Dataset entries Start Marker
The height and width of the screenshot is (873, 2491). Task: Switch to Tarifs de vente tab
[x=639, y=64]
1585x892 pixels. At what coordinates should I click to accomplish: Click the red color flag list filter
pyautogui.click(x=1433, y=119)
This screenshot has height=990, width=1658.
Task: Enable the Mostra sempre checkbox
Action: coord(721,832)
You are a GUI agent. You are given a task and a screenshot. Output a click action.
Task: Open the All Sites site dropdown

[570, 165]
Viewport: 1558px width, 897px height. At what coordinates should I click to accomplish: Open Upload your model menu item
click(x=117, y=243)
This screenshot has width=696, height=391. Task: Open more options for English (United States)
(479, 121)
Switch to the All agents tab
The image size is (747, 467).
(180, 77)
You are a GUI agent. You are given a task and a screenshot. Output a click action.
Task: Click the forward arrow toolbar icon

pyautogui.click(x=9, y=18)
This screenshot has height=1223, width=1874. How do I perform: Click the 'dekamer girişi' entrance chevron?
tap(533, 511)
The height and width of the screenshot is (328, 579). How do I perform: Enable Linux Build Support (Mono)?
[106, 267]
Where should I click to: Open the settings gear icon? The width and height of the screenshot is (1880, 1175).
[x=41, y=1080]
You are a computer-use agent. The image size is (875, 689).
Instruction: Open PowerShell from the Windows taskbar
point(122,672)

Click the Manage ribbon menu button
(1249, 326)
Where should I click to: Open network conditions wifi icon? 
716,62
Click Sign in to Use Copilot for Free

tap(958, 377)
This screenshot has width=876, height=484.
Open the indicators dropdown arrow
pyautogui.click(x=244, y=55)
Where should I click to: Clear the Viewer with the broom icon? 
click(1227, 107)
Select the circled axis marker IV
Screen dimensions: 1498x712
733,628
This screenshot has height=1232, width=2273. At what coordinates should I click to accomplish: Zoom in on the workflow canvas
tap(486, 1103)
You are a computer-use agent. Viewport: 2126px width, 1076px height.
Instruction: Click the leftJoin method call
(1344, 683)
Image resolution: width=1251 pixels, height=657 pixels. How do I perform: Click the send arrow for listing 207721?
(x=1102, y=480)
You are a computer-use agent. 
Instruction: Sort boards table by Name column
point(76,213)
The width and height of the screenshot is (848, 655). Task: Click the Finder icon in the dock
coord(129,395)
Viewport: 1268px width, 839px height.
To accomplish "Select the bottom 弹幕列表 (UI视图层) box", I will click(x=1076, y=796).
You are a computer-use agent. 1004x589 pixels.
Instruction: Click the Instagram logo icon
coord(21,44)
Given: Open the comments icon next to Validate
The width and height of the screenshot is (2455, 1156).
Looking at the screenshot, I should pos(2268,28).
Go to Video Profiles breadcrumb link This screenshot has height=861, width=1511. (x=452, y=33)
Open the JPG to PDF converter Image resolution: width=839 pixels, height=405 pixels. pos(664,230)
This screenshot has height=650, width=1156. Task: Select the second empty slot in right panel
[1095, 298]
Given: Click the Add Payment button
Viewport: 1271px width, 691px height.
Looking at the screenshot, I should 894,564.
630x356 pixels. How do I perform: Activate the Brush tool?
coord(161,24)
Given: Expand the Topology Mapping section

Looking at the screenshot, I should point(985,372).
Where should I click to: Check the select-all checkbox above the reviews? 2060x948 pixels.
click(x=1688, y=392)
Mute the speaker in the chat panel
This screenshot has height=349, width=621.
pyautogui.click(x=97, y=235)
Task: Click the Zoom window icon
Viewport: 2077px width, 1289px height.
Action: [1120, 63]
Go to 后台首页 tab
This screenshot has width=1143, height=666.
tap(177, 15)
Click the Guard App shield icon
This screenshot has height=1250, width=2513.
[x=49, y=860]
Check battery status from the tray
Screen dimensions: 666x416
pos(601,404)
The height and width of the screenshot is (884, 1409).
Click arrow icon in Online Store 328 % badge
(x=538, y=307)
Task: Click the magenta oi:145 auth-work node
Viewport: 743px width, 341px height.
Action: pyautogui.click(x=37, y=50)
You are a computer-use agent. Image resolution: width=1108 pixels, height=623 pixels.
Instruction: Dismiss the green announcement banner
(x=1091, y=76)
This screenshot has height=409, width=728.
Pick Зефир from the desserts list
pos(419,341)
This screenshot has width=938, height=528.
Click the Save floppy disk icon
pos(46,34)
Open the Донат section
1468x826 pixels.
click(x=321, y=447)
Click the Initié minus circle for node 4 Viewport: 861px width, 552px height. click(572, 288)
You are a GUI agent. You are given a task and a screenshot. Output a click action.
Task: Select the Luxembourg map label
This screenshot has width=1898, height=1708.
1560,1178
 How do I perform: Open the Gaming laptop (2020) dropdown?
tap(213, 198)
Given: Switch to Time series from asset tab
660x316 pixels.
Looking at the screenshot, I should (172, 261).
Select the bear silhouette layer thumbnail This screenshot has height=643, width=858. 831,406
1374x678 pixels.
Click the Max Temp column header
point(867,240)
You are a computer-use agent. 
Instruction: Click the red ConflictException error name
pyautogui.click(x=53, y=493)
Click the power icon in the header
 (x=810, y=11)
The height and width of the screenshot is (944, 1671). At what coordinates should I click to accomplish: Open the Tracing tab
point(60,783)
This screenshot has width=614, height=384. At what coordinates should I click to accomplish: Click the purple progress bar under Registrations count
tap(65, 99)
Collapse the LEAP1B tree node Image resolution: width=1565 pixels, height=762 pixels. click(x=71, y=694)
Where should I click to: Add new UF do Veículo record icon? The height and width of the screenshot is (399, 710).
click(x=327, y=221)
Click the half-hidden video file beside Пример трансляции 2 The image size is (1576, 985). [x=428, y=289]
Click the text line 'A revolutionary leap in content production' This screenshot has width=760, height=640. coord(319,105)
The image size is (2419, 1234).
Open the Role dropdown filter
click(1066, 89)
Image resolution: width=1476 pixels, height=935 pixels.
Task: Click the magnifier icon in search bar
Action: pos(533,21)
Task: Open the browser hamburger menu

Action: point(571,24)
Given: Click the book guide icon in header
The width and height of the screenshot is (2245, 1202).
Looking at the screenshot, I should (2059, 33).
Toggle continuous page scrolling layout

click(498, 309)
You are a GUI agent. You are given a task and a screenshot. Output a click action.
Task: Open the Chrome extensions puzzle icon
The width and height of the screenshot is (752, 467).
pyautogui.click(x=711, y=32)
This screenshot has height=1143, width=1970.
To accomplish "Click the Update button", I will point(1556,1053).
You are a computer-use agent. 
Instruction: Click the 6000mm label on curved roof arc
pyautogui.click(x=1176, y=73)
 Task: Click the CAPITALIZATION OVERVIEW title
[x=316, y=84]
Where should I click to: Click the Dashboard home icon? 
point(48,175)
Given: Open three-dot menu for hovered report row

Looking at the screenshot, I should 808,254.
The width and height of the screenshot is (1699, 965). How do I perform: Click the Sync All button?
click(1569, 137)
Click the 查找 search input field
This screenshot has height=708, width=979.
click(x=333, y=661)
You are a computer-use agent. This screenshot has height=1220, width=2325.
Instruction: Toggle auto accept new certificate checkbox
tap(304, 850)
Dataset entries End Marker
(Work instructions): Without omitting anything, output the entries exactly.

(Result of this task):
The height and width of the screenshot is (873, 2491). Task: Switch to Tarifs de vente tab
[x=639, y=64]
1585x892 pixels. At what coordinates should I click to accomplish: Click the red color flag list filter
pyautogui.click(x=1433, y=119)
This screenshot has height=990, width=1658.
Task: Enable the Mostra sempre checkbox
Action: coord(721,832)
You are a GUI agent. You are given a task and a screenshot. Output a click action.
Task: Open the All Sites site dropdown

[570, 165]
Viewport: 1558px width, 897px height. At what coordinates should I click to accomplish: Open Upload your model menu item
click(x=117, y=243)
This screenshot has width=696, height=391. Task: Open more options for English (United States)
(479, 121)
Switch to the All agents tab
The image size is (747, 467).
(180, 77)
You are a GUI agent. You are given a task and a screenshot. Output a click action.
Task: Click the forward arrow toolbar icon

pyautogui.click(x=9, y=18)
This screenshot has height=1223, width=1874. How do I perform: Click the 'dekamer girişi' entrance chevron?
tap(533, 511)
The height and width of the screenshot is (328, 579). How do I perform: Enable Linux Build Support (Mono)?
[106, 267]
Where should I click to: Open the settings gear icon? The width and height of the screenshot is (1880, 1175).
[x=41, y=1080]
You are a computer-use agent. The image size is (875, 689).
Instruction: Open PowerShell from the Windows taskbar
point(122,672)

Click the Manage ribbon menu button
(1249, 326)
Where should I click to: Open network conditions wifi icon? 
716,62
Click Sign in to Use Copilot for Free

tap(958, 377)
This screenshot has width=876, height=484.
Open the indicators dropdown arrow
pyautogui.click(x=244, y=55)
Where should I click to: Clear the Viewer with the broom icon? 
click(1227, 107)
Select the circled axis marker IV
Screen dimensions: 1498x712
733,628
This screenshot has height=1232, width=2273. At what coordinates should I click to accomplish: Zoom in on the workflow canvas
tap(486, 1103)
You are a computer-use agent. Viewport: 2126px width, 1076px height.
Instruction: Click the leftJoin method call
(1344, 683)
Image resolution: width=1251 pixels, height=657 pixels. How do I perform: Click the send arrow for listing 207721?
(x=1102, y=480)
You are a computer-use agent. 
Instruction: Sort boards table by Name column
point(76,213)
The width and height of the screenshot is (848, 655). Task: Click the Finder icon in the dock
coord(129,395)
Viewport: 1268px width, 839px height.
To accomplish "Select the bottom 弹幕列表 (UI视图层) box", I will click(x=1076, y=796).
You are a computer-use agent. 1004x589 pixels.
Instruction: Click the Instagram logo icon
coord(21,44)
Given: Open the comments icon next to Validate
The width and height of the screenshot is (2455, 1156).
Looking at the screenshot, I should pos(2268,28).
Go to Video Profiles breadcrumb link This screenshot has height=861, width=1511. (x=452, y=33)
Open the JPG to PDF converter Image resolution: width=839 pixels, height=405 pixels. pos(664,230)
This screenshot has height=650, width=1156. Task: Select the second empty slot in right panel
[1095, 298]
Given: Click the Add Payment button
Viewport: 1271px width, 691px height.
Looking at the screenshot, I should 894,564.
630x356 pixels. How do I perform: Activate the Brush tool?
coord(161,24)
Given: Expand the Topology Mapping section

Looking at the screenshot, I should point(985,372).
Where should I click to: Check the select-all checkbox above the reviews? 2060x948 pixels.
click(x=1688, y=392)
Mute the speaker in the chat panel
This screenshot has height=349, width=621.
pyautogui.click(x=97, y=235)
Task: Click the Zoom window icon
Viewport: 2077px width, 1289px height.
Action: [1120, 63]
Go to 后台首页 tab
This screenshot has width=1143, height=666.
tap(177, 15)
Click the Guard App shield icon
This screenshot has height=1250, width=2513.
[x=49, y=860]
Check battery status from the tray
Screen dimensions: 666x416
pos(601,404)
The height and width of the screenshot is (884, 1409).
Click arrow icon in Online Store 328 % badge
(x=538, y=307)
Task: Click the magenta oi:145 auth-work node
Viewport: 743px width, 341px height.
Action: pyautogui.click(x=37, y=50)
You are a computer-use agent. Image resolution: width=1108 pixels, height=623 pixels.
Instruction: Dismiss the green announcement banner
(x=1091, y=76)
This screenshot has height=409, width=728.
Pick Зефир from the desserts list
pos(419,341)
This screenshot has width=938, height=528.
Click the Save floppy disk icon
pos(46,34)
Open the Донат section
1468x826 pixels.
click(x=321, y=447)
Click the Initié minus circle for node 4 Viewport: 861px width, 552px height. click(572, 288)
You are a GUI agent. You are given a task and a screenshot. Output a click action.
Task: Select the Luxembourg map label
This screenshot has width=1898, height=1708.
1560,1178
 How do I perform: Open the Gaming laptop (2020) dropdown?
tap(213, 198)
Given: Switch to Time series from asset tab
660x316 pixels.
Looking at the screenshot, I should (172, 261).
Select the bear silhouette layer thumbnail This screenshot has height=643, width=858. 831,406
1374x678 pixels.
Click the Max Temp column header
point(867,240)
You are a computer-use agent. 
Instruction: Click the red ConflictException error name
pyautogui.click(x=53, y=493)
Click the power icon in the header
 (x=810, y=11)
The height and width of the screenshot is (944, 1671). At what coordinates should I click to accomplish: Open the Tracing tab
point(60,783)
This screenshot has width=614, height=384. At what coordinates should I click to accomplish: Click the purple progress bar under Registrations count
tap(65, 99)
Collapse the LEAP1B tree node Image resolution: width=1565 pixels, height=762 pixels. click(x=71, y=694)
Where should I click to: Add new UF do Veículo record icon? The height and width of the screenshot is (399, 710).
click(x=327, y=221)
Click the half-hidden video file beside Пример трансляции 2 The image size is (1576, 985). [x=428, y=289]
Click the text line 'A revolutionary leap in content production' This screenshot has width=760, height=640. coord(319,105)
The image size is (2419, 1234).
Open the Role dropdown filter
click(1066, 89)
Image resolution: width=1476 pixels, height=935 pixels.
Task: Click the magnifier icon in search bar
Action: pos(533,21)
Task: Open the browser hamburger menu

Action: point(571,24)
Given: Click the book guide icon in header
The width and height of the screenshot is (2245, 1202).
Looking at the screenshot, I should (2059, 33).
Toggle continuous page scrolling layout

click(498, 309)
You are a GUI agent. You are given a task and a screenshot. Output a click action.
Task: Open the Chrome extensions puzzle icon
The width and height of the screenshot is (752, 467).
pyautogui.click(x=711, y=32)
This screenshot has height=1143, width=1970.
To accomplish "Click the Update button", I will point(1556,1053).
You are a computer-use agent. 
Instruction: Click the 6000mm label on curved roof arc
pyautogui.click(x=1176, y=73)
 Task: Click the CAPITALIZATION OVERVIEW title
[x=316, y=84]
Where should I click to: Click the Dashboard home icon? 
point(48,175)
Given: Open three-dot menu for hovered report row

Looking at the screenshot, I should 808,254.
The width and height of the screenshot is (1699, 965). How do I perform: Click the Sync All button?
click(1569, 137)
Click the 查找 search input field
This screenshot has height=708, width=979.
click(x=333, y=661)
You are a computer-use agent. This screenshot has height=1220, width=2325.
Instruction: Toggle auto accept new certificate checkbox
tap(304, 850)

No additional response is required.